26 décembre 2005 / 23h30
- Quelle politique de l'immigration ?

LEMONDE.FR | 27.01.05 débat avec Malek Boutih, secrétaire national chargé des questions de société au Parti socialiste français, jeudi 27 janvier
QUELS QUOTAS ADOPTER ?

Thomas_more_: Pourquoi ne pas adopter sur l'immigration une approche réaliste qui est celle des Etats-Unis, et qui consiste en une vision utilitaire de l'immigration qui rend l'intégration bien plus facile puisque les immigrés sont choisis pour leurs compétences ?

Malek Boutih : Vous avez vous-même une vision partielle de la politique américaine en matière d'immigration car cette notion d'"utilité" existe partiellement.
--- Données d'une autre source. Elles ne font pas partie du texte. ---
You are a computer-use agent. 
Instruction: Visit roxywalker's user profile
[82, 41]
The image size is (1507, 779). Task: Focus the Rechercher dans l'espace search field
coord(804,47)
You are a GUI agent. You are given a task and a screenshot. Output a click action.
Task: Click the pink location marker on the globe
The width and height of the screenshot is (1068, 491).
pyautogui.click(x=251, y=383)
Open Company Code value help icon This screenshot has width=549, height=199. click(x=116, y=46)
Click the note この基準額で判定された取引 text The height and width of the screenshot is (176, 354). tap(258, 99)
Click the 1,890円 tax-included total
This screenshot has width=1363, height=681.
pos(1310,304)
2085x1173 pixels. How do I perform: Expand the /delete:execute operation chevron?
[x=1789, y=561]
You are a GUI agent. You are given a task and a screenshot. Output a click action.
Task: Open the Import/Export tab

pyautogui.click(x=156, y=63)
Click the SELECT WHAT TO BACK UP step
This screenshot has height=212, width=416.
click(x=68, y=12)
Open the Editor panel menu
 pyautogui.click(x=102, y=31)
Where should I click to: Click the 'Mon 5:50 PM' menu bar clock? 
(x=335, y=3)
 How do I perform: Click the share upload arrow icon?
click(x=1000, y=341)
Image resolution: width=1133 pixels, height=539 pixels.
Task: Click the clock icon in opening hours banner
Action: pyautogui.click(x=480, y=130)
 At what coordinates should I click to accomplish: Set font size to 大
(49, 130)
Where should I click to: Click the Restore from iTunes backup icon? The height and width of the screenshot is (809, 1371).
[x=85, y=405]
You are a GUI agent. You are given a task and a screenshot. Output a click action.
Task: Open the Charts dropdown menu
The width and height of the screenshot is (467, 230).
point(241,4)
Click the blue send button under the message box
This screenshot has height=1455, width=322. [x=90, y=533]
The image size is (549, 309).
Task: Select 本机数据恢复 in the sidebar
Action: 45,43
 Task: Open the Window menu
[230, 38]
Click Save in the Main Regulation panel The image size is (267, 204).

Mais dans leur frontière sud avec le Mexique, les Etats-Unis utilisent eux aussi une main-d'œuvre non qualifiée massive, qui reste parfois plusieurs années sans papiers.
Le Canada est plus proche de ce qui me semble être une politique d'immigration organisée, car dans ce pays il y a une politique d'immigration ouverte à plusieurs pays du monde où sont recrutés des candidats à l'immigration diplômés, mais aussi sans qualification. Il n'y a pas de distinction entre une élite de l'immigration et la main-d'œuvre de base. Chacun bénéficie des mêmes parcours pour entrer au Canada et pour son intégration dans ce pays.

Geof : Quelles sont vos propositions ?

Malek Boutih : Mon constat, c'est qu'il y a une immigration permanente et régulière en France ; alors que la loi, les responsables politiques, ont toujours affirmé ces dernières années que cette immigration n'existait pas. Je propose d'assumer cette réalité et d'avoir comme objectif prioritaire qu'aucun étranger vivant en France ne soit sans papiers. Mon point de vue est que les partenaires sociaux, syndicats et patronats, les responsables des politiques de logement, d'éducation, se coordonnent chaque année pour prévoir le nombre d'immigrés dont la France a besoin et qu'elle peut accueillir dignement.
Ces immigrés seraient issus de pays avec qui nous aurions passé des contrats sur l"immigration afin que leurs intérêts ne soient pas lésés. Je souhaiterais une simplification absolue de la loi sur l'immigration, où n'existeraient plus que trois catégories :
- les immigrés permanents, dotés d'un titre de séjour de dix ans renouvelable automatiquement et qui pourrait, s'ils le souhaitent, au bout des dix ans devenir français ;
- des immigrés titulaires d'un titre de séjour permettant de vivre sur le territoire français et d'y travaillersix mois par an sans s'installer sur le territoire. Ce titre de séjour concernerait les saisonniers agricoles mais aussi les commerçants, les jeunes entrepreneurs ou des ouvriers pour des contrats limités dans le temps ;
- les étudiants, qui auraient le droit à une carte valable cinq ans, avec autorisation de travail durant leurs études.
A part la catégorie étudiante, dont le critère est simplement le niveau d'études, les autres demandeurs devraient s'inscrire auprès d'une agence pour l'immigration en France et bénéficieraient de l'étude de leur dossier au fur et à mesure des demandes. Les demandes sont faites une seule fois, ce qui donne droit à l'obtention d'un numéro de passage et organise donc une file d'attente pour l'immigration. Les titres de séjour ne seraient plus délivrés en France, mais par les autorités françaises dans les pays d'origine.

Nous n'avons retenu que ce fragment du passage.